A novel hybrid gravitational search particle swarm optimization algorithm

Particle Swarm Optimization (PSO) algorithm is a member of the swarm computational family and widely used for solving nonlinear optimization problems. But, it tends to suffer from premature stagnation, trapped in the local minimum and loses exploration capability as the iteration progresses. On the contrary, Gravitational Search Algorithm (GSA) is proficient for searching global optimum, however, its drawback is its slow searching speed in the final phase. To overcome these problems in this paper a novel Hybrid Gravitational Search Particle Swarm Optimization Algorithm (HGSPSO) is presented. The key concept behind the proposed method is to merge the local search ability of GSA with the capability for social thinking (gbest) of PSO. To examine the effectiveness of these methods in solving the abovementioned issues of slow convergence rate and trapping in local minima five standard and some modern CEC benchmark functions are used to ensure the efficacy of the presented method. Additionally, a DNA sequence problem is also solved to confirm the proficiency of the proposed method. Different parameters such as Hairpin, Continuity, H-measure, and Similarity are employed as objective functions.
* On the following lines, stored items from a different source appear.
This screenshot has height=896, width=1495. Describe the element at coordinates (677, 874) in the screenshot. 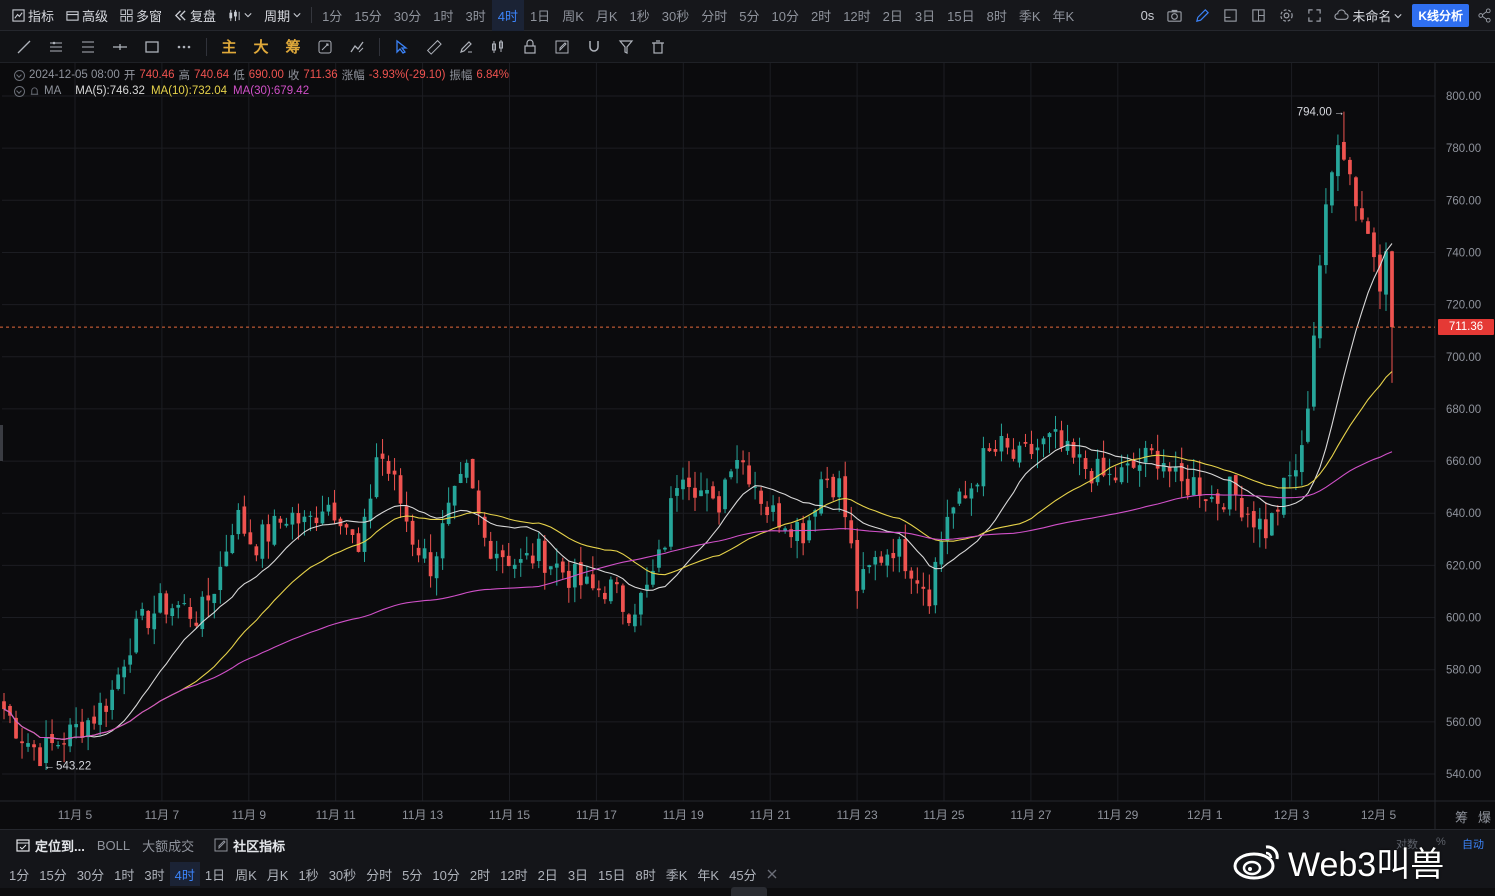

I see `bottom-timeframe-tab-20: 季K` at that location.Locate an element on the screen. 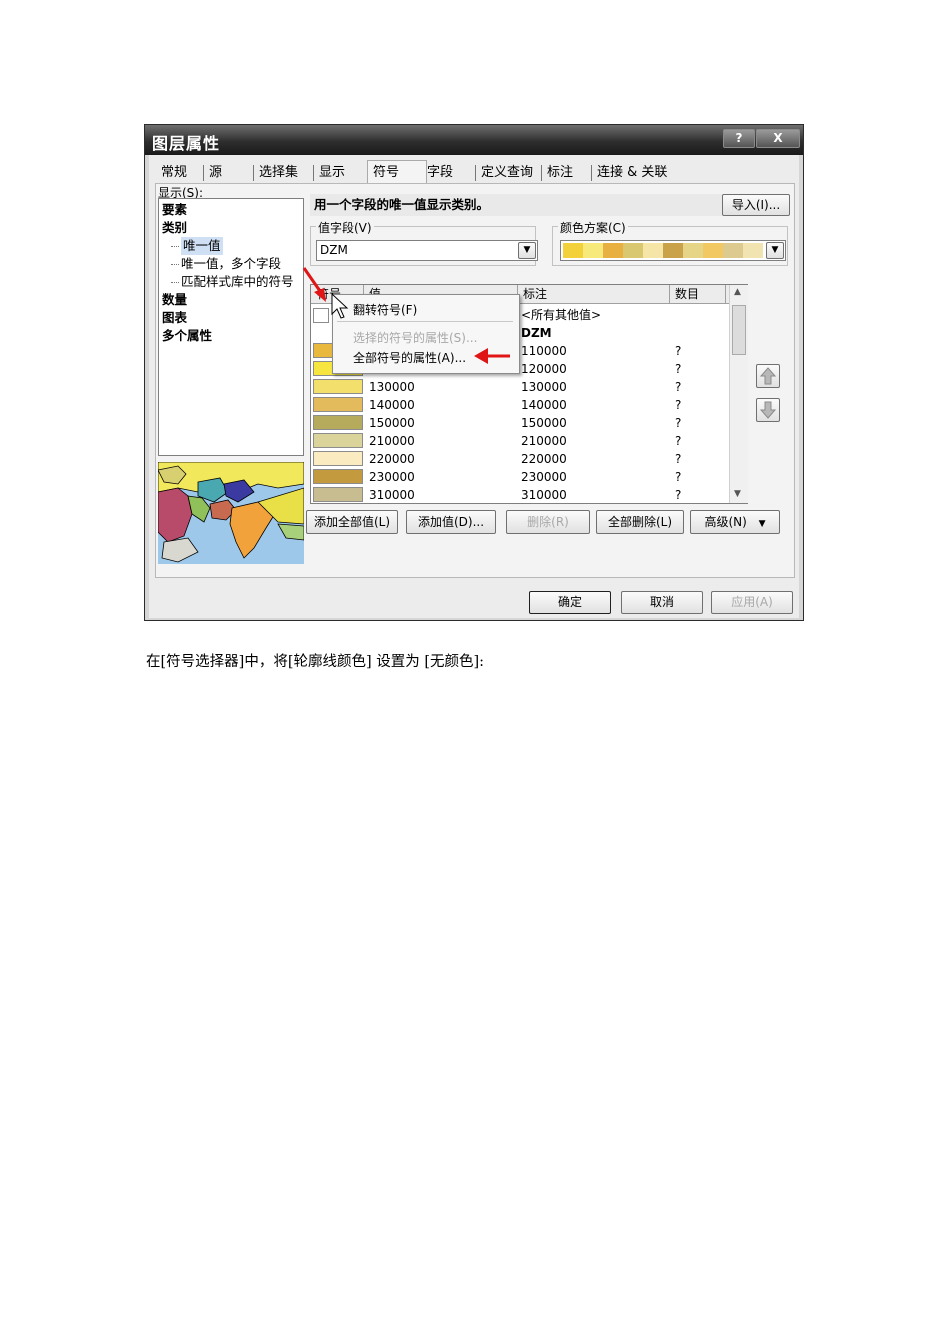  tree-item: 匹配样式库中的符号 is located at coordinates (238, 282).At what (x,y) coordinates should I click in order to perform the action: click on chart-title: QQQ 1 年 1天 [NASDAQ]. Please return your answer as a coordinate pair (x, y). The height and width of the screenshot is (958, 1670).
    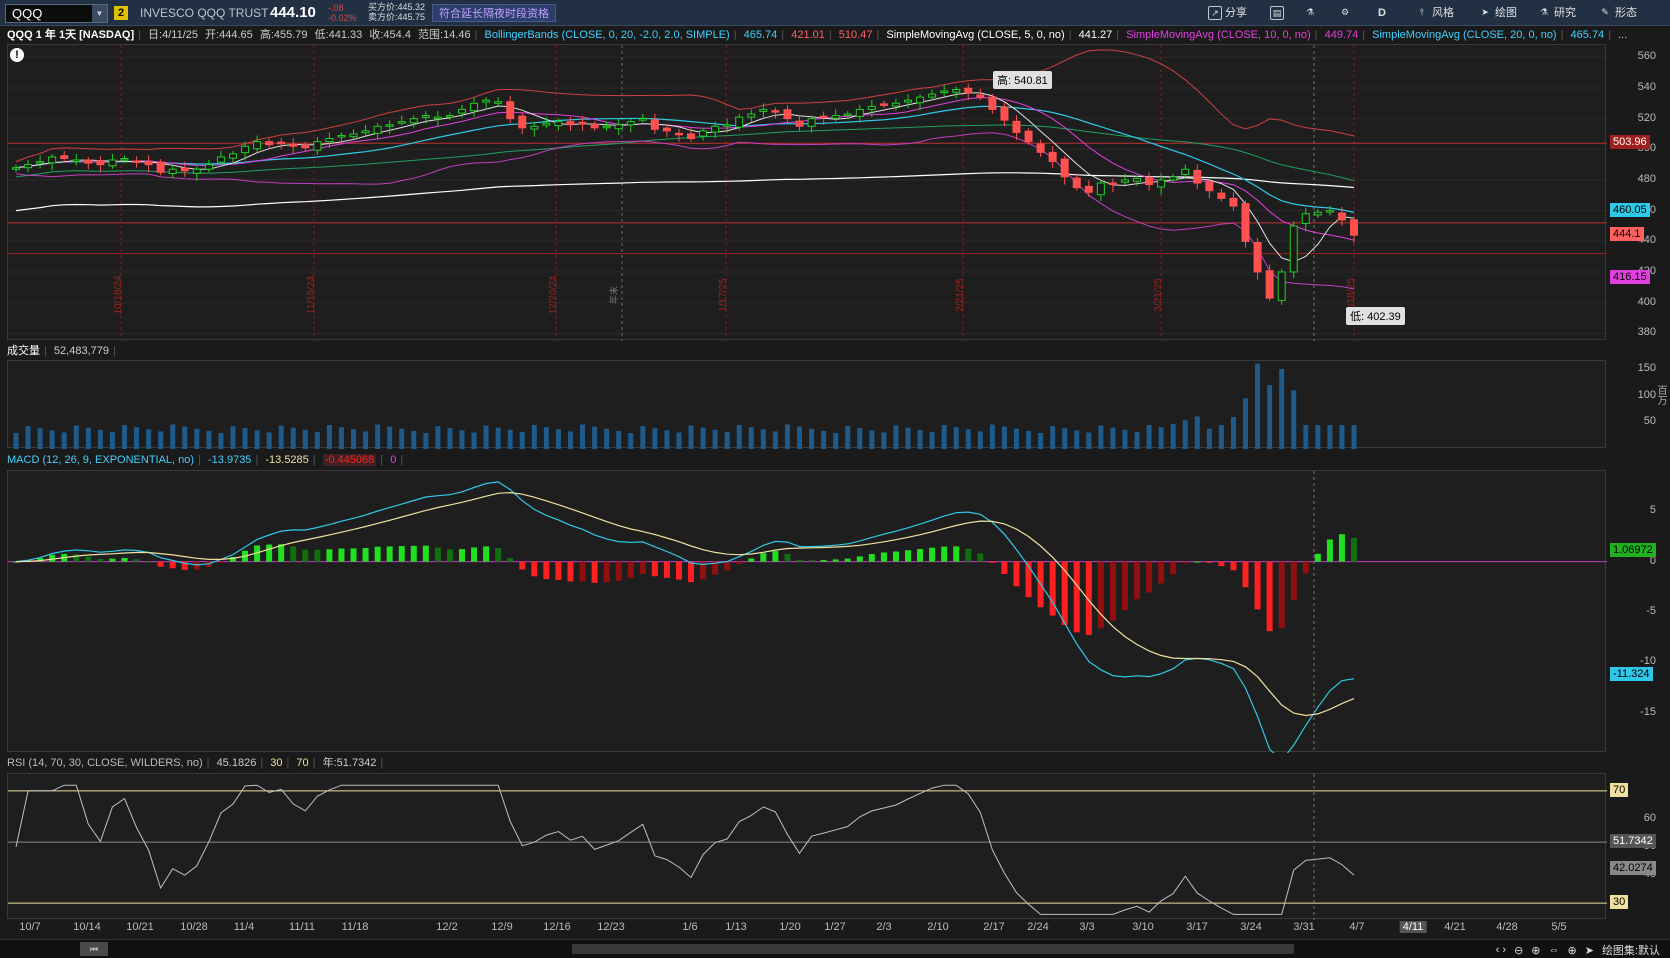
    Looking at the image, I should click on (70, 35).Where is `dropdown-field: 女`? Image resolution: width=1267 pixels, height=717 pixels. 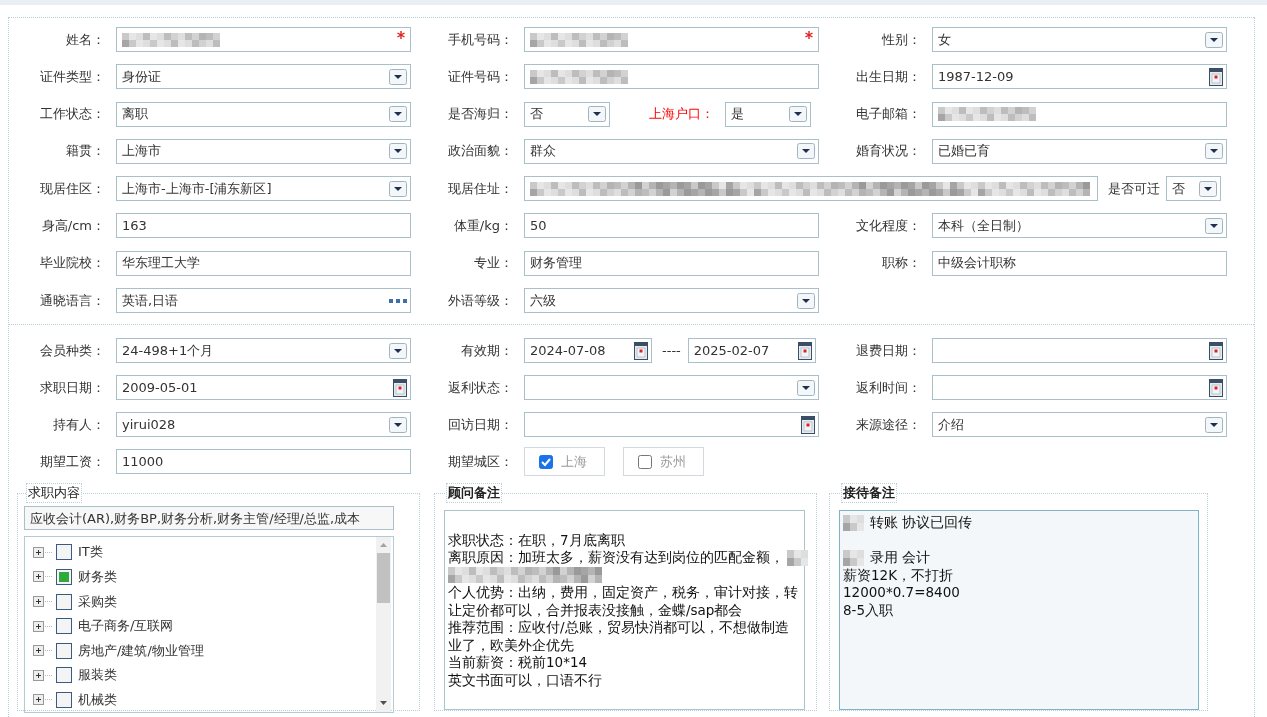 dropdown-field: 女 is located at coordinates (1080, 40).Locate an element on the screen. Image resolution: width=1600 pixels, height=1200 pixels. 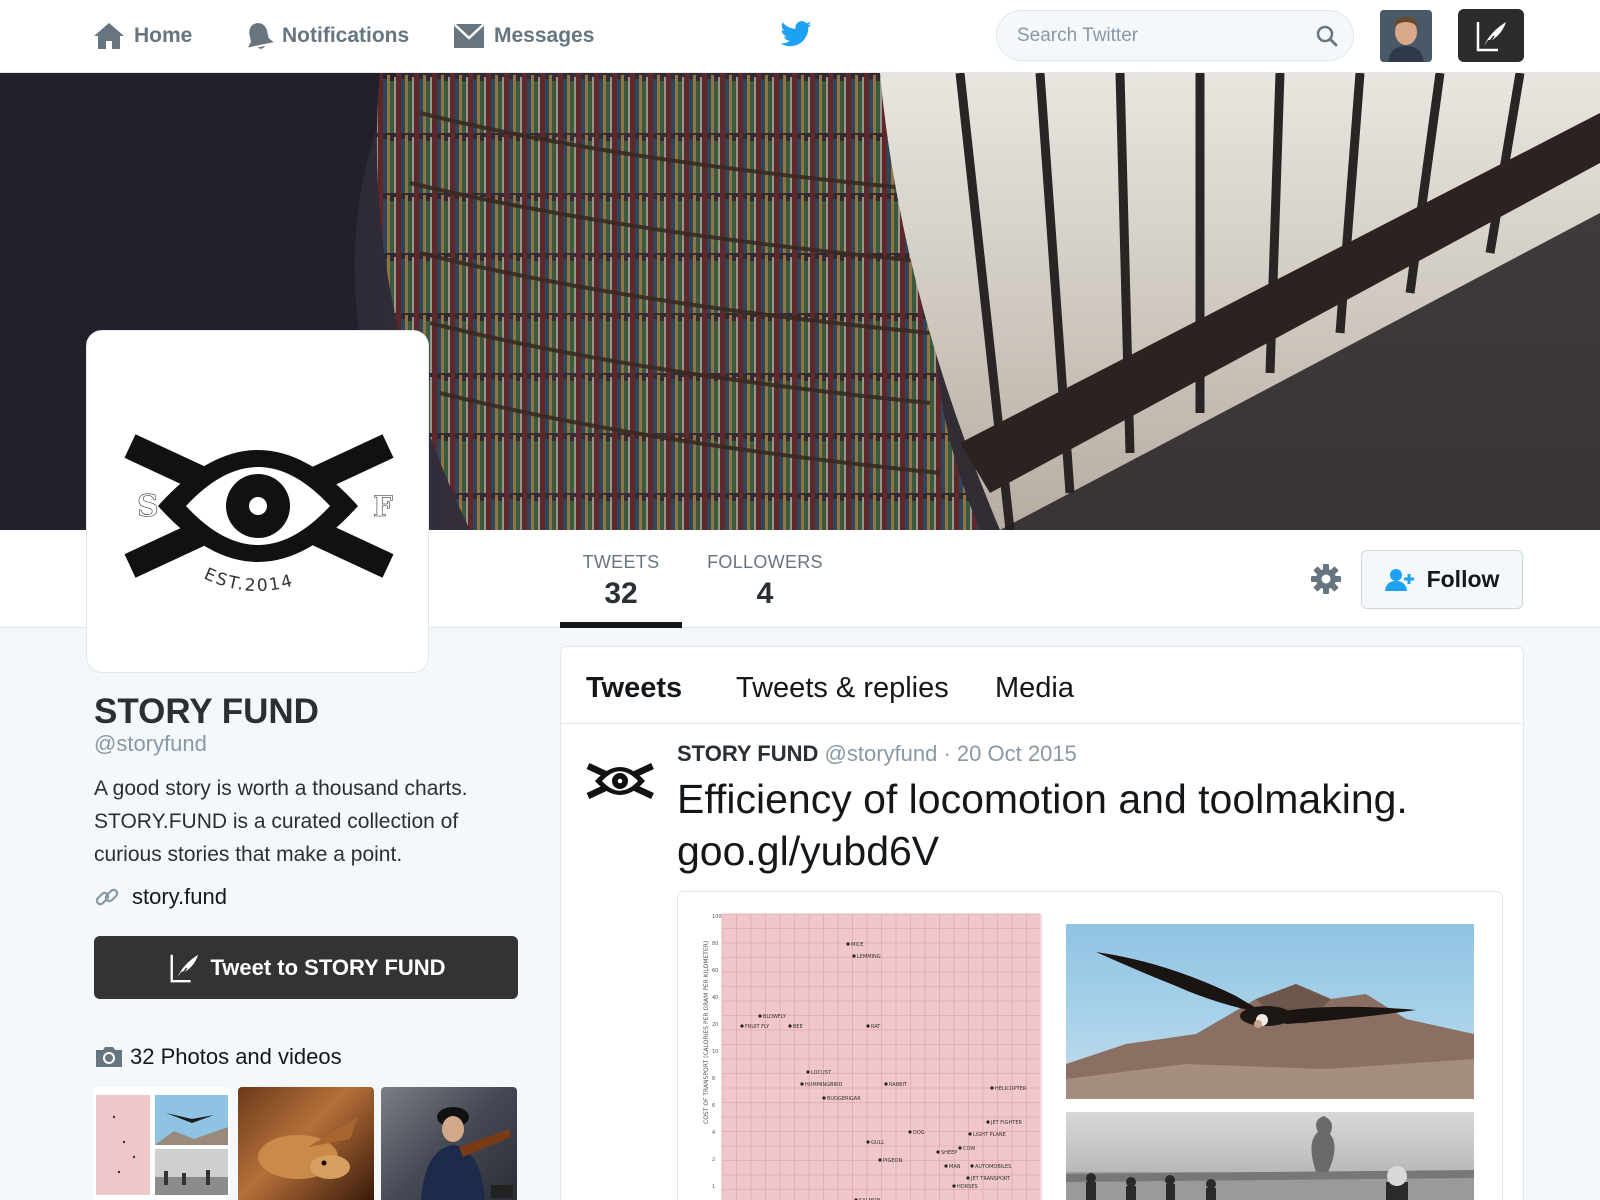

A hierarchal approach was used to solve this multi-objective problem where a single objective function is first obtained through a weighted sum method and the results were then empirically validated. The proposed algorithm has demonstrated an extraordinary performance per solution stability and convergence.

Automated summary

A novel Hybrid Gravitational Search Particle Swarm Optimization Algorithm (HGSPSO) is proposed to address the premature stagnation issue of PSO and slow searching speed problem of GSA by merging the local search ability of GSA with the social thinking capability of PSO. The efficacy of this method is validated through the use of standard and modern benchmark functions, as well as a DNA sequence problem. The algorithm demonstrates exceptional performance in solution stability and convergence.